From the rows below, return every line that contains the string "coordinates".

** START OF ITEMS **

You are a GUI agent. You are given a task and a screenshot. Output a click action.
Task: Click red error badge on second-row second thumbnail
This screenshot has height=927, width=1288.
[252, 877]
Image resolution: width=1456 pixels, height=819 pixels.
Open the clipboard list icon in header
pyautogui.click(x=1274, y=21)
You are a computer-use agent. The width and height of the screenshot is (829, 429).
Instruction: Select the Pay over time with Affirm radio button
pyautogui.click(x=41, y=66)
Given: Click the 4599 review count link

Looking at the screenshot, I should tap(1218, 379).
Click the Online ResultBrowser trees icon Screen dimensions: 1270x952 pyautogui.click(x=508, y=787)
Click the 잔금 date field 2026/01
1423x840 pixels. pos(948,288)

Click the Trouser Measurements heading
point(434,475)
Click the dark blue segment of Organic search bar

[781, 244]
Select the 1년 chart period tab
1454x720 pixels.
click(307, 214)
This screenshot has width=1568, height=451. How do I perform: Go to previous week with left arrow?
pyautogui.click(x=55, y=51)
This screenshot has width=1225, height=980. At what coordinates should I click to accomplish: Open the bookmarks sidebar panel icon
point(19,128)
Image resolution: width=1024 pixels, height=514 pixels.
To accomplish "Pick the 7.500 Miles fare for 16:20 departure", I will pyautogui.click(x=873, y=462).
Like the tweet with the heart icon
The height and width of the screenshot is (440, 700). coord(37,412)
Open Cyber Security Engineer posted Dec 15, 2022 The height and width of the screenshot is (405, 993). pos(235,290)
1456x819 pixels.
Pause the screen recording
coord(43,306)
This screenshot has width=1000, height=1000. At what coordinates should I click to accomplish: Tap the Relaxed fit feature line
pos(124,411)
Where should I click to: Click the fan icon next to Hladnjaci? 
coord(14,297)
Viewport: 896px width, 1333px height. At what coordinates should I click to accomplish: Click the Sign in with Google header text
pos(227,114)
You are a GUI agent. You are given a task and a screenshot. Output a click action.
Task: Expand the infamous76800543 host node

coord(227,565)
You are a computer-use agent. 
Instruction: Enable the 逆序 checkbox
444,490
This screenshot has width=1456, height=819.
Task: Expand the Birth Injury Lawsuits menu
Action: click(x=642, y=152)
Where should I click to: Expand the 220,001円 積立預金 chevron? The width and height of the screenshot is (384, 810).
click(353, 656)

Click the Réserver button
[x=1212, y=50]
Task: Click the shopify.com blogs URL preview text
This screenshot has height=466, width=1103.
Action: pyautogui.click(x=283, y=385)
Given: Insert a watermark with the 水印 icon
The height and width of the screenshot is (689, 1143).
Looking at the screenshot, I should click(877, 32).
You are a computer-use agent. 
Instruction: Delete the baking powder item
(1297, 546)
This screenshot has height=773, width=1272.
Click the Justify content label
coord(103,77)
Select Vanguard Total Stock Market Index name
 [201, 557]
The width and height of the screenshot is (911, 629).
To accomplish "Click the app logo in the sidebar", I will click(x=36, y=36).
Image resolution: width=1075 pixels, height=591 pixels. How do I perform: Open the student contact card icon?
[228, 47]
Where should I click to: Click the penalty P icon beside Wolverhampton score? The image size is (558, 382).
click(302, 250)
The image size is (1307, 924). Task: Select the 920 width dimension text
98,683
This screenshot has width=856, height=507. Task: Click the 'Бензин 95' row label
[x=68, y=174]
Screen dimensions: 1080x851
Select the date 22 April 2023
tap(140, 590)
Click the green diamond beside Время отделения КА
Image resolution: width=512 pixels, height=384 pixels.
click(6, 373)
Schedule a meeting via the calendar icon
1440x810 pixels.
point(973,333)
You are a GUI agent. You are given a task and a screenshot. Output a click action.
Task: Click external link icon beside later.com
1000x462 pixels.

** END OF ITEMS **

EXERCISE RESPONSE:
This screenshot has width=1225, height=980. At what coordinates should I click to accomplish: Open the bookmarks sidebar panel icon
This screenshot has width=1000, height=1000. At what coordinates should I click to accomplish: Tap the Relaxed fit feature line
Viewport: 896px width, 1333px height. At what coordinates should I click to accomplish: Click the Sign in with Google header text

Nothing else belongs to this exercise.